Compito richiesto
Nel testo sulla Comunità di Pace di San José de Apartadó, quali sono tutte le cose che sarebbe necessario conoscere o capire per comprendere la situazione?

Testo di lettura
Croce e resistenza

Scrivere di questo contesto e della Comunità di Pace di San José de Apartadó può sembrare difficile.

Da una parte, per capire la situazione, sarebbe necessario conoscere la storia del conflitto armato colombiano e delle sue fazioni, capire come i vari attori controllano o penetrano nel territorio, conoscere la geografia della regione, le sue risorse, gli interessi in gioco.

Ma servirebbe più di qualche libro di storia e sicuramente qui manca lo spazio anche solo per una introduzione che possa avere una minima pretesa di esaustività.

D’altro canto è anche difficile concentrarsi sul particolare, rispettando le storie e le sofferenze delle persone e soprattutto rispettando le restrizioni e le regole che si è costretti a seguire per necessità di sicurezza.

Per fortuna è spesso la Comunità di Pace stessa a toglierci dalle difficoltà, continuando a mostrarci esempi di cosa significhi una vita di resistenza nonviolenta: una chiarezza più che sufficiente a rendere il compito molto più semplice del previsto.

La Comunità di Pace di San José de Apartadó nasce nel 1997.

Da allora queste persone hanno scelto di non prendere parte in nessun modo al conflitto armato che devasta questo Paese sin dai tempi della fine del secondo conflitto mondiale.

Per questa scelta, per il loro coraggio e per la radicalità con cui hanno scelto e con cui seguono la strada della nonviolenza, hanno pagato, e continuano a pagare, un prezzo altissimo, sia in termini di vite umane, sia in termini di una vita passata sotto costante minaccia di morte.

Nella maggior parte dei casi la Comunità di Pace è stata vittima di operativi congiunti di paramilitari e militari in massacri figli della logica perversa del “chi non è con me è contro di me”, quando non della palese volontà di appropriarsi delle terre sfollando i legittimi proprietari.

Tutti qui hanno perso dei familiari e sono stati costretti allo sfollamento forzato almeno una volta.

Dati forniti
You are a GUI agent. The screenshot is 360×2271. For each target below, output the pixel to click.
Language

Risposta corretta
- la storia del conflitto armato colombiano e delle sue fazioni
- come i vari attori controllano o penetrano nel territorio
- la geografia della regione
- le sue risorse
- gli interessi in gioco